Conformal prediction: distribution free inference.

  • Lei, J., Robins, J., & Wasserman, L. (2013). Distribution-free prediction sets. Journal of the American Statistical Association.

  • Lei, J., G’Sell, M., Rinaldo, A., Tibshirani, R. J., & Wasserman, L. (2018). Distribution-free predictive inference for regression. Journal of the American Statistical Association.

Variable selection with knockoffs

  • Barber, R. F., & Candès, E. J. (2015). Controlling the false discovery rate via knockoffs. The Annals of Statistics.

  • Barber, R. F., Candès, E. J., & Samworth, R. J. (2020). Robust inference with knockoffs. The Annals of Statistics.

Policies

Time commitment

STAT590 is a one-credit course, which corresponds to a minimum time commitment of 3 hours per week, including class meetings, reading, assignment, and other preparations.

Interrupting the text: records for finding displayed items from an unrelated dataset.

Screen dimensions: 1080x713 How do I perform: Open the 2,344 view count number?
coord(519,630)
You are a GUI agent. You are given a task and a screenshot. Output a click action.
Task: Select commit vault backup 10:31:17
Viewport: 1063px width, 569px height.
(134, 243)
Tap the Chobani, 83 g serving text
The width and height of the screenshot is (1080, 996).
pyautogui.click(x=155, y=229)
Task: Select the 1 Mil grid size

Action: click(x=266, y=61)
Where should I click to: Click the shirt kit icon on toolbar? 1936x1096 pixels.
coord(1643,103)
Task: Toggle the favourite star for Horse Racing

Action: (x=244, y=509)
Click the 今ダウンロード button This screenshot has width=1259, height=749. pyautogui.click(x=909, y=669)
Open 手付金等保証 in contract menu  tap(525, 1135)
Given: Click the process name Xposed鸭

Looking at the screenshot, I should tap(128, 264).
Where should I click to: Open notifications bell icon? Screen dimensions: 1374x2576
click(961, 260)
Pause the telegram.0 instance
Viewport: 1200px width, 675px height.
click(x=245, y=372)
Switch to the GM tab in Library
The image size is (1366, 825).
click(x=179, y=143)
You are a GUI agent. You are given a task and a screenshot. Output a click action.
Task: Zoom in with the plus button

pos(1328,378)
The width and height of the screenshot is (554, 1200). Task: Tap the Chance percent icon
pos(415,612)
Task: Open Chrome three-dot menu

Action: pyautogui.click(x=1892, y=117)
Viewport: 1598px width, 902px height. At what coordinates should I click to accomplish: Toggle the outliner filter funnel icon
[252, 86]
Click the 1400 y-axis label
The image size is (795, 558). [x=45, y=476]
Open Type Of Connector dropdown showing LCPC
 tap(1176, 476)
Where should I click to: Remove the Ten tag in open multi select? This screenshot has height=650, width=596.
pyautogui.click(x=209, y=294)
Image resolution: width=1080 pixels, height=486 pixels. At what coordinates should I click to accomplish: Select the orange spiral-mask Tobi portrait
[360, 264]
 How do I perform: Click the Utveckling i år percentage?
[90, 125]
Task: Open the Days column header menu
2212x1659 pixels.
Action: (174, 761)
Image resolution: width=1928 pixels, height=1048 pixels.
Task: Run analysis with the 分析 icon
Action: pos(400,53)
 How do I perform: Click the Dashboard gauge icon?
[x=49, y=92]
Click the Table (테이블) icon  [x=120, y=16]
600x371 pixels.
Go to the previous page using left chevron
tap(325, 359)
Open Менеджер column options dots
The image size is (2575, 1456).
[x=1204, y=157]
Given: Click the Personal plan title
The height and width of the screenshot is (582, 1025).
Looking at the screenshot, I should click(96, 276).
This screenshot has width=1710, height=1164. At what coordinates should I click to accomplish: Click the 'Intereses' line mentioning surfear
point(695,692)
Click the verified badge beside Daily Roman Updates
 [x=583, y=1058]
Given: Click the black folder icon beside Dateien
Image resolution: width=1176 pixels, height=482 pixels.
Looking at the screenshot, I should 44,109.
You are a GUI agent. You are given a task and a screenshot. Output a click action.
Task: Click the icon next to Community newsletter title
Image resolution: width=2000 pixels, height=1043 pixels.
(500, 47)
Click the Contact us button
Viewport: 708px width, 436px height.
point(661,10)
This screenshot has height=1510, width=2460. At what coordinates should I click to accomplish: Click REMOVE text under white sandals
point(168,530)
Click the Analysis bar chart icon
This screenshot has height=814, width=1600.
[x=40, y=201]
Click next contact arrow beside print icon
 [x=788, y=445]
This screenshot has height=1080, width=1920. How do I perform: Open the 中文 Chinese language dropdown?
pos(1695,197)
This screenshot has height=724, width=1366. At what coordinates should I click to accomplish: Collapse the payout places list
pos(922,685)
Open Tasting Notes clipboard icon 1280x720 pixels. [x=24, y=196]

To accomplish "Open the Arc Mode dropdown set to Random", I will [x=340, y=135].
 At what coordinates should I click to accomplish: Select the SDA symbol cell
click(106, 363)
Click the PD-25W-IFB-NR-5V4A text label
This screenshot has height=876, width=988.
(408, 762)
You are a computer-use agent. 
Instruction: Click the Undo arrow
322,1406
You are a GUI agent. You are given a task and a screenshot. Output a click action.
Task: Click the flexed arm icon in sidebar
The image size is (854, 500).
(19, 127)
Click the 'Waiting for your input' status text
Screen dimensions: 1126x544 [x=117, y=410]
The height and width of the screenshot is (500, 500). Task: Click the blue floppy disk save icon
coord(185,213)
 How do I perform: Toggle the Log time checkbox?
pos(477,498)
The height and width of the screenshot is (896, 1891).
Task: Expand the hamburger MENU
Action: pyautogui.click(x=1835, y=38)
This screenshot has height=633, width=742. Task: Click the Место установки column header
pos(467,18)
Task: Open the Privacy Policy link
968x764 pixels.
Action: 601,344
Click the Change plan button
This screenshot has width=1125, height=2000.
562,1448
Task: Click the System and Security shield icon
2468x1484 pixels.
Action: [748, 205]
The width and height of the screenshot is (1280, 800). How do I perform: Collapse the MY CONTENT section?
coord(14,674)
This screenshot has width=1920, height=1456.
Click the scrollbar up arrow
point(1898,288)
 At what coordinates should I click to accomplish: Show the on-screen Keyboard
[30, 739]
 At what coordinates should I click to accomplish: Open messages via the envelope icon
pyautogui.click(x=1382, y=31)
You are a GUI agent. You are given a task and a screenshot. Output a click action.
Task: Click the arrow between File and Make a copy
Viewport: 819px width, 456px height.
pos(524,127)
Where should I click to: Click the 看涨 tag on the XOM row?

Because you can expect to take leadership roles with respect to class discussions at certain scheduled times during the quarter, you should also expect the distribution of workload to be a little uneven. Please take this into consideration when planning ahead.

Attendance and absences

Regular attendance is essential for success in the course and required per University policy. Absences should be excusable, but you do not need to notify me unless you will miss a meeting for which you are in a leadership role; if so, please email me with as much notice as possible.

In general, you may not miss more than two class meetings for the quarter; please get in touch with me if extenuating circumstances arise that require an exception to this policy.

Classroom environment

I support Cal Poly’s commitment to building an inclusive learning environment where all students can succeed. To that end, I strive to create a classroom in which every student is treated with respect and dignity, regardless of background, beliefs, opinions, identity, or the many visible and nonvisible differences within our community. I want you to feel comfortable in class, especially when sharing your perspective, asking questions, and engaging in discussion with me and with your peers. All members of this class are therefore expected to contribute to a respectful, supportive, and inclusive climate. I expect you to treat others with respect, even (and especially) when you disagree with or do not understand their perspective. I hold myself to the same standard, and I expect the same of every other student in the class. If you experience any form of disrespect or discrimination, small or large, please speak with me.

Communication and email

I encourage you to utilize class meetings and office hours to ask questions or discuss matters related to the course, since that is the only certain means of obtaining a response within a guaranteed time frame.

I respond to most email within 24 weekday hours, but I cannot guarantee this response time and I occasionally miss messages altogether (though I try not to). I don’t answer emails at night or on weekends, so while you are welcome to write me outside of business hours, please don’t expect a reply until the following business day. I also sometimes get behind on answering emails, so please wait a few days (preferably one week if it’s not pressing) before sending a follow up or reminder.

Grades and assessments

Per University policy, faculty have final responsibility for grading criteria and grading judgment and have the right to alter student assessment or other parts of the syllabus during the term. It is not appropriate to attempt to negotiate scores or final grades. Once the term has concluded, final grades will only be changed in the case of clerical errors, without exception. If you feel your grade is unfairly assigned at the end of the course, you have the right to appeal it according to the procedure outlined here.

Accommodations

It is University policy to provide, on a flexible and individualized basis, reasonable accommodations to students who have disabilities that may affect their ability to participate in course activities or to meet course requirements. Accommodation requests should be made through the Disability Resource Center (DRC).

Conduct and Academic Integrity

You are expected to be aware of and adhere to University policy regarding academic integrity and conduct. Detailed information on these policies, and potential repercussions of policy violations, can be found via the Office of Student Rights & Responsibilities (OSRR).